Once you find the line containing "Task: Click the download", please retype it and every line after it to the end of the entries, exactly and with nothing added.

------------------------------

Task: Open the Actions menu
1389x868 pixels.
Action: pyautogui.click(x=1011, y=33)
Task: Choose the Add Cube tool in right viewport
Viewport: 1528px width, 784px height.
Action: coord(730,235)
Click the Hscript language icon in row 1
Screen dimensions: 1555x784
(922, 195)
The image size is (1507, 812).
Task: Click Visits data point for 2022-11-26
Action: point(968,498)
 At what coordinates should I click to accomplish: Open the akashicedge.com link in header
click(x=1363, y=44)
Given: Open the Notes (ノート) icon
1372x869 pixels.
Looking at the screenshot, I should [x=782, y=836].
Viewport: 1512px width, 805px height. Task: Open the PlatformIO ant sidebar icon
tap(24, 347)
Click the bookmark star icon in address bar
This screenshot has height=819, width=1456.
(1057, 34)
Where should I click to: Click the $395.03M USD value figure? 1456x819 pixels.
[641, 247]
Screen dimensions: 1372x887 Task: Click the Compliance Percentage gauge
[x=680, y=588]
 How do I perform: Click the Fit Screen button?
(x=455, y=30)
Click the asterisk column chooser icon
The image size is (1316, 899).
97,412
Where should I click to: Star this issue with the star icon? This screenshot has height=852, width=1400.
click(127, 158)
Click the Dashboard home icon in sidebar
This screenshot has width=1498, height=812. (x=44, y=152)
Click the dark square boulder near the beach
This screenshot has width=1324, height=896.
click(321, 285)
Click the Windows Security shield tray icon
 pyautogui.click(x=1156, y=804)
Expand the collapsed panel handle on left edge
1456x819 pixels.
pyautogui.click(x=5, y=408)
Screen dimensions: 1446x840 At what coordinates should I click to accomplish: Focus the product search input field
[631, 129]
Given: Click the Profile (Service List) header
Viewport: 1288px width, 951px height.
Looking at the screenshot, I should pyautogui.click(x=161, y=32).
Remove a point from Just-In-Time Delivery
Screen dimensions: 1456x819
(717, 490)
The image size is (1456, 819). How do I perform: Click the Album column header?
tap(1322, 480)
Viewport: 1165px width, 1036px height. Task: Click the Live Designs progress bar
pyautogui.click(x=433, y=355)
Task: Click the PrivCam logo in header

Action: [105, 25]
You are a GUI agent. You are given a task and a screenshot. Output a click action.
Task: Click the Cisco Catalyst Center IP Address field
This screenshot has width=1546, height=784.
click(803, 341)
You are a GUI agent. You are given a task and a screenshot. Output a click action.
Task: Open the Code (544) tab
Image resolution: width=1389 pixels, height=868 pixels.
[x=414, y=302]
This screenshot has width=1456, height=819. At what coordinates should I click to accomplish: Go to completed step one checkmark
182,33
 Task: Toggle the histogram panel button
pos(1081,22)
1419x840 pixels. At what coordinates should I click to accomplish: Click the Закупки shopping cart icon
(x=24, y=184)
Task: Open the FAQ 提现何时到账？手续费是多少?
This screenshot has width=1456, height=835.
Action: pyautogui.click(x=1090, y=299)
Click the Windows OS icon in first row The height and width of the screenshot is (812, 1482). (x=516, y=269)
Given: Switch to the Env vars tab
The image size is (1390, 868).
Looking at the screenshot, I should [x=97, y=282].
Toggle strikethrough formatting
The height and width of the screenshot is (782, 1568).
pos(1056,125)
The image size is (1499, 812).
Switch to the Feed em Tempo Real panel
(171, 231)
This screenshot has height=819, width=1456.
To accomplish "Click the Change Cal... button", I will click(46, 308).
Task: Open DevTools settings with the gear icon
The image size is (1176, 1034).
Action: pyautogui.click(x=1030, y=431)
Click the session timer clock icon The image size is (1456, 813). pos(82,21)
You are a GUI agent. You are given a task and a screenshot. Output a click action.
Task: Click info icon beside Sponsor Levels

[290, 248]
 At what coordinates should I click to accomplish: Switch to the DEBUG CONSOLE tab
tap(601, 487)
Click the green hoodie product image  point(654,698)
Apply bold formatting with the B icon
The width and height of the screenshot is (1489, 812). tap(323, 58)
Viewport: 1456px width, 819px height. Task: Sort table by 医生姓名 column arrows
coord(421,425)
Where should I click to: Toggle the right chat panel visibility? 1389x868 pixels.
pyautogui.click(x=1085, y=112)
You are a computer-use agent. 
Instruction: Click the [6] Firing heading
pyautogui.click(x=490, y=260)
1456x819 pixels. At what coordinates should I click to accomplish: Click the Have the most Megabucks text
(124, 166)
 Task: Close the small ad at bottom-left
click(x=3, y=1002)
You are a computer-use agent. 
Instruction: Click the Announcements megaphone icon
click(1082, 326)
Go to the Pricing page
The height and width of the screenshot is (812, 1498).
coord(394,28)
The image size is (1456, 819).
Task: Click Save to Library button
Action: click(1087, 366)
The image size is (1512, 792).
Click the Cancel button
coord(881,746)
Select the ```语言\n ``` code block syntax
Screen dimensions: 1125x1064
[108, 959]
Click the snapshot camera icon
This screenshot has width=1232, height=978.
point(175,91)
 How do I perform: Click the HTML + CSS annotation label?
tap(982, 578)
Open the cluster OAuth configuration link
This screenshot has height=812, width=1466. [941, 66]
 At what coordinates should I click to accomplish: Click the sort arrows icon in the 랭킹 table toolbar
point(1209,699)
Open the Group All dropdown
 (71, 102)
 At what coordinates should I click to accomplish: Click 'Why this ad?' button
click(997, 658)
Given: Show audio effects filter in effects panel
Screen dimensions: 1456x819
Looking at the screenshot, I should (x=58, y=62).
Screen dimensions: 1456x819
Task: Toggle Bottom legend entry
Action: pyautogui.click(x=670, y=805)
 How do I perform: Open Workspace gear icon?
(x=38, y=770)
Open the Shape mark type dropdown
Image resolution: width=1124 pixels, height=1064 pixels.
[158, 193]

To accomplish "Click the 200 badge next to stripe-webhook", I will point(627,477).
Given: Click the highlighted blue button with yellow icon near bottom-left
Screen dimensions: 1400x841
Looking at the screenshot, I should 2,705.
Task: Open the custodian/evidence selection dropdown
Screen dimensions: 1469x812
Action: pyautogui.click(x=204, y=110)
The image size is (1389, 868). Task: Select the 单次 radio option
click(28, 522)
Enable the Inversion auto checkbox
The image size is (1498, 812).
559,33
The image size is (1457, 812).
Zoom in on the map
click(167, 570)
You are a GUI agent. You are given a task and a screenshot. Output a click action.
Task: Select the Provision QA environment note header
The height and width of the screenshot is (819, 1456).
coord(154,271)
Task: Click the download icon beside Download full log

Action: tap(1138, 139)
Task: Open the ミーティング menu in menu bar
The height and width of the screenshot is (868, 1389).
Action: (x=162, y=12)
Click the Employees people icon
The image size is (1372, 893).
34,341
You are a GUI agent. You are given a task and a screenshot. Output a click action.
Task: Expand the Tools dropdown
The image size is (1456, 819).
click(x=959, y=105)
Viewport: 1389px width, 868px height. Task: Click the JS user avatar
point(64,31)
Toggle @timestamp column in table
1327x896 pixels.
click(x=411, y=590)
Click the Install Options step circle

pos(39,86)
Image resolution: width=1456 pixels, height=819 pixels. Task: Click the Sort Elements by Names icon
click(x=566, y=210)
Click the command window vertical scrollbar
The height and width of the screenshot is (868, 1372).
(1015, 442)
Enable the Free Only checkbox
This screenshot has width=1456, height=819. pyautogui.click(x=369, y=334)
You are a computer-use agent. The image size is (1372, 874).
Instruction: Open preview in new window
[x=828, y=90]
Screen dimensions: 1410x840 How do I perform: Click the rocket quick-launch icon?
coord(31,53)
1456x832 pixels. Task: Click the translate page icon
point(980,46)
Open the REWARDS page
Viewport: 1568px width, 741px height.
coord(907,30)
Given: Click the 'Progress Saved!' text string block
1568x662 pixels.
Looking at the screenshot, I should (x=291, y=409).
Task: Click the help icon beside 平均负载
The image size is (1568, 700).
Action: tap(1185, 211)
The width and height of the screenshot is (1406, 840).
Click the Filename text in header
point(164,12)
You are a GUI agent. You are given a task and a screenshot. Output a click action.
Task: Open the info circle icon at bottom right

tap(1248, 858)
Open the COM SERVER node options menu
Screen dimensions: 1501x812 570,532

------------------------------

:: RESPONSE ::
Task: Click the download icon beside Download full log

Action: tap(1138, 139)
Task: Open the ミーティング menu in menu bar
The height and width of the screenshot is (868, 1389).
Action: (x=162, y=12)
Click the Employees people icon
The image size is (1372, 893).
34,341
You are a GUI agent. You are given a task and a screenshot. Output a click action.
Task: Expand the Tools dropdown
The image size is (1456, 819).
click(x=959, y=105)
Viewport: 1389px width, 868px height. Task: Click the JS user avatar
point(64,31)
Toggle @timestamp column in table
1327x896 pixels.
click(x=411, y=590)
Click the Install Options step circle

pos(39,86)
Image resolution: width=1456 pixels, height=819 pixels. Task: Click the Sort Elements by Names icon
click(x=566, y=210)
Click the command window vertical scrollbar
The height and width of the screenshot is (868, 1372).
(1015, 442)
Enable the Free Only checkbox
This screenshot has width=1456, height=819. pyautogui.click(x=369, y=334)
You are a computer-use agent. The image size is (1372, 874).
Instruction: Open preview in new window
[x=828, y=90]
Screen dimensions: 1410x840 How do I perform: Click the rocket quick-launch icon?
coord(31,53)
1456x832 pixels. Task: Click the translate page icon
point(980,46)
Open the REWARDS page
Viewport: 1568px width, 741px height.
coord(907,30)
Given: Click the 'Progress Saved!' text string block
1568x662 pixels.
Looking at the screenshot, I should (x=291, y=409).
Task: Click the help icon beside 平均负载
The image size is (1568, 700).
Action: tap(1185, 211)
The width and height of the screenshot is (1406, 840).
Click the Filename text in header
point(164,12)
You are a GUI agent. You are given a task and a screenshot. Output a click action.
Task: Open the info circle icon at bottom right

tap(1248, 858)
Open the COM SERVER node options menu
Screen dimensions: 1501x812 570,532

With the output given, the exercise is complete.